Non-Refundable Income Tax Credit for Royalty Interest Owners: New R.C. 5747.63

In R.C. 5747.63, the General Assembly modifies its proposal to establish a nonrefundable income tax credit for certain taxpayers equal to the amount of the severance tax paid for calendar quarters that end during the taxpayer’s taxable year. Unlike the as-introduced version of the bill, Sub. HB 375 provides the income tax credit only to a person with a royalty interest (defined to mean the “fee holder's share in the production from a well”) who is liable for the severance tax (e.g., under the terms of an oil and gas lease). The credit is equal to the severance tax paid by the owner multiplied by the lesser of 12.5 percent or the proportion of the tax that the royalty owner-taxpayer is contractually required to pay to the owner. The royalty interest owner cannot carry the credit forward, and is unable to utilize the credit if it also takes an income tax deduction under R.C. 5747.01(A)(31) (the small business investor deduction). In order to facilitate the royalty interest owner’s use of this credit, Sub. HB 375 also imposes a new obligation on the well owner to provide an annual statement identifying the total amount of the severance tax paid by the person holding the royalty interest. While the original bill based the income tax credit on severance tax paid with respect to oil and gas extracted by means of a horizontal well, the credit in the substitute bill applies to any severance tax paid under R.C. 5749.02(C) with respect to oil and gas extracted by any means.

Exclusion from Commercial Activity Tax (CAT)

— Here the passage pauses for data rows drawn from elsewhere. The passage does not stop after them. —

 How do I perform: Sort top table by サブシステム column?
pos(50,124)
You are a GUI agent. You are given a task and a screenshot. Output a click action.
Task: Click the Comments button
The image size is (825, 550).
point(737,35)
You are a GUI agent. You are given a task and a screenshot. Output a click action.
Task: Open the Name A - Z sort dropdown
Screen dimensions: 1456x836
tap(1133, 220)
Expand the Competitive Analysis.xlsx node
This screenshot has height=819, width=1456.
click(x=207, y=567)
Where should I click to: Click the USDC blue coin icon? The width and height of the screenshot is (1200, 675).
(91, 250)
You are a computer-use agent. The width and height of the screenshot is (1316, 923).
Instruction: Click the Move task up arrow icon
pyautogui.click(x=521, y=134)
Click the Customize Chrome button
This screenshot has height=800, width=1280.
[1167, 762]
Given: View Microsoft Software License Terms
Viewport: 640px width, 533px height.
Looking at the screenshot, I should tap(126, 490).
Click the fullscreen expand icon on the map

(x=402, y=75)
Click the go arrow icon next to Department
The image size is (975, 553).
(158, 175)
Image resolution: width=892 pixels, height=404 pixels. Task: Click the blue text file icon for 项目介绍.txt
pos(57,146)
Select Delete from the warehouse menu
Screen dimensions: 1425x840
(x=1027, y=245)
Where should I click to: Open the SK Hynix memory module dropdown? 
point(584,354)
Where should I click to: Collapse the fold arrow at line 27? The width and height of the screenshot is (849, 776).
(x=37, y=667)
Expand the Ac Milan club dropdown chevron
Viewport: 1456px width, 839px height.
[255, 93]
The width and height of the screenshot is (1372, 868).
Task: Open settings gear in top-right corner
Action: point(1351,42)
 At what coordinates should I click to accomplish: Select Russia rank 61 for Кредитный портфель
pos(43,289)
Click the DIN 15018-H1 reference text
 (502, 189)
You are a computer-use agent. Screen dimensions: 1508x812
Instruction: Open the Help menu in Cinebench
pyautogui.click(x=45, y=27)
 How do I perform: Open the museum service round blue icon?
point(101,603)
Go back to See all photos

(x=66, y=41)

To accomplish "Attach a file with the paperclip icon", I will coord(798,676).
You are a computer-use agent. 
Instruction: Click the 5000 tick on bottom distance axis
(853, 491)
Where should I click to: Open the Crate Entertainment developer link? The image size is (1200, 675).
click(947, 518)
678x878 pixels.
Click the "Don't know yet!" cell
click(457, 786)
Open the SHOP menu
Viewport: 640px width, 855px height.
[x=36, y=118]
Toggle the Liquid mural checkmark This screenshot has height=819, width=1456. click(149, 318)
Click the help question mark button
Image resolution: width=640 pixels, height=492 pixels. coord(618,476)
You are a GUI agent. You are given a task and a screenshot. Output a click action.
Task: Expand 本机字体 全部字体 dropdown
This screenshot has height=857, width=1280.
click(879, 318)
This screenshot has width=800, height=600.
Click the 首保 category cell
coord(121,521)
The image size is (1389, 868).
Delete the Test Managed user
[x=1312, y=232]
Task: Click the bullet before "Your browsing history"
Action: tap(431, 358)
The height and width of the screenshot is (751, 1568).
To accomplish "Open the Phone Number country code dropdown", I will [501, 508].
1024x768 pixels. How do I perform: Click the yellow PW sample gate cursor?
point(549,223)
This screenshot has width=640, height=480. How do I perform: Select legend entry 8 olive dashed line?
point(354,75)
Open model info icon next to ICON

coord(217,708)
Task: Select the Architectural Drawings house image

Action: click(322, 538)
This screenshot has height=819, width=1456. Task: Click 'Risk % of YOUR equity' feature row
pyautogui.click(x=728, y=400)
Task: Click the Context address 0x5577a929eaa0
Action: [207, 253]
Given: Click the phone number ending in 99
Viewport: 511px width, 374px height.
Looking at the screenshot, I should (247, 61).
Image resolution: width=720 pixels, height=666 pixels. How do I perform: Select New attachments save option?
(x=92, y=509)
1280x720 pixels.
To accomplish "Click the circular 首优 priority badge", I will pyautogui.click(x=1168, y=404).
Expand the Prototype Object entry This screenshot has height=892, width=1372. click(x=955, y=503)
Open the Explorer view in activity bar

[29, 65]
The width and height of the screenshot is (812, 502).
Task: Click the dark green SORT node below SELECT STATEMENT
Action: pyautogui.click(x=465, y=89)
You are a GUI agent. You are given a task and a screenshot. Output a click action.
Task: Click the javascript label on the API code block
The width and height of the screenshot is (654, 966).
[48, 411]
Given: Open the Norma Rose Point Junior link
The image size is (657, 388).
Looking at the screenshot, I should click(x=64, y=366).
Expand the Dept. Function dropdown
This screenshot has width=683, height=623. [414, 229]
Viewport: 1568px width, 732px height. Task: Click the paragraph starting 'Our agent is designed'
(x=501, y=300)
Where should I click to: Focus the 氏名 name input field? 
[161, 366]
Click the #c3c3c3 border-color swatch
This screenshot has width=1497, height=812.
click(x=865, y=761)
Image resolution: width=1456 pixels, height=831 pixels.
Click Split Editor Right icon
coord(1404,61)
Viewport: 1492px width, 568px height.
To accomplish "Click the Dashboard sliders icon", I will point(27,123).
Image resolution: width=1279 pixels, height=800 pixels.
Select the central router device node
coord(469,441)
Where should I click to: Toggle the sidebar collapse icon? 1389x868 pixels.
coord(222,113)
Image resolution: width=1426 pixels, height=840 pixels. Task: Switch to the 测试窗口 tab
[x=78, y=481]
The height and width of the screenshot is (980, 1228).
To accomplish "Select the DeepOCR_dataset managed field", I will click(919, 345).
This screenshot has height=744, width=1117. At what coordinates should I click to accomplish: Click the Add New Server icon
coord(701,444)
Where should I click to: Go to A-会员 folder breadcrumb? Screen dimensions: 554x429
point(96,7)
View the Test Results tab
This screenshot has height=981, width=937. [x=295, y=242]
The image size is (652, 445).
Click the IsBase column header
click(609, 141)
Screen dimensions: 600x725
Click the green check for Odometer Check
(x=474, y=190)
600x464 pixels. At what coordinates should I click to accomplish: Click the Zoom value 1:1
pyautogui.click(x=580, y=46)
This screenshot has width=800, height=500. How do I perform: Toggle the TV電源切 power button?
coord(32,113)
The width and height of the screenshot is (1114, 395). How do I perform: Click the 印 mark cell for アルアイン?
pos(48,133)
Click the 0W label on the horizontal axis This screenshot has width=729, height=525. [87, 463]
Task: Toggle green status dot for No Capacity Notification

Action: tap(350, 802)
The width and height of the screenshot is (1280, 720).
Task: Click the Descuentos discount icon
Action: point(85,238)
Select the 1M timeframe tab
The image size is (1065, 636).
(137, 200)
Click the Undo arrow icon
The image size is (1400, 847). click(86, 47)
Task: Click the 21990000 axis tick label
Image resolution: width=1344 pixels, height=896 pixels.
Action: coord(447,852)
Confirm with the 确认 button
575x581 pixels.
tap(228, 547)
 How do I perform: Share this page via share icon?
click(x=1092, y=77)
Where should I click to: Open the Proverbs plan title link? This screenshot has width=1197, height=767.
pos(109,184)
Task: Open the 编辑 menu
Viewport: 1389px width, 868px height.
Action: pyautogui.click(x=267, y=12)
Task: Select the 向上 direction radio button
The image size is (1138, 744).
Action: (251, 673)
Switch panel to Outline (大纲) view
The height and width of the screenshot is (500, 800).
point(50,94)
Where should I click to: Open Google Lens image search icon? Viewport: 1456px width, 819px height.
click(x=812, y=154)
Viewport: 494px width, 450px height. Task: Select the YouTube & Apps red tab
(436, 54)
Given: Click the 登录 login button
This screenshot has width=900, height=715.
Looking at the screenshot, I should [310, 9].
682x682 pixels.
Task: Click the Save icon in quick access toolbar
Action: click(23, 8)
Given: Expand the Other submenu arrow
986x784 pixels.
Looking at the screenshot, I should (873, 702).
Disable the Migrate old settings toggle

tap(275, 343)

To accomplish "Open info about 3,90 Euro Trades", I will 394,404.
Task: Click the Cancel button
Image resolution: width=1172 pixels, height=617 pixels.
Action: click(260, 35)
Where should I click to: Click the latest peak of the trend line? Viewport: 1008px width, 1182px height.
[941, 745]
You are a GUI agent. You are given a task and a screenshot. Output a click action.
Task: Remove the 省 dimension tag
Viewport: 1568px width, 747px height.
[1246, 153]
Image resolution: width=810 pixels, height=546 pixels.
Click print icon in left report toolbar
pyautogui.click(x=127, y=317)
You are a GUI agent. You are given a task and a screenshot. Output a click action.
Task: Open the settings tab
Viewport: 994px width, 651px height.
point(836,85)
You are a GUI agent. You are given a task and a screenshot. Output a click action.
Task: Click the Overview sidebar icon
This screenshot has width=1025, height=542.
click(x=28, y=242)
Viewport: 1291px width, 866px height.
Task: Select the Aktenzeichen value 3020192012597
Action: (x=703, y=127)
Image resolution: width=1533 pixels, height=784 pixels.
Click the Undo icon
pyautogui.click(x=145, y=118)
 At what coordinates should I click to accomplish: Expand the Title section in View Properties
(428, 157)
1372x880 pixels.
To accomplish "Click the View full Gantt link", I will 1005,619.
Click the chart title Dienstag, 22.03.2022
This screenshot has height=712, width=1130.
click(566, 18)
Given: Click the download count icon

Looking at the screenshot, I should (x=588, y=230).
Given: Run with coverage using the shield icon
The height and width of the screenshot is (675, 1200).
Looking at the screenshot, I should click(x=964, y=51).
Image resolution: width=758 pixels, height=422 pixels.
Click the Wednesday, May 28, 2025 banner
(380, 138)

A new exclusion from the definition of gross receipts for purposes of the CAT is created in R.C. 5751.01(F)(2)(jj). This provision excludes receipts from the first sale of oil or gas sold after October 1, 2014, if the CAT taxpayer is subject to the personal income tax or is a pass-through entity, the direct or indirect owners of which are subject to the income tax on the income from the sale.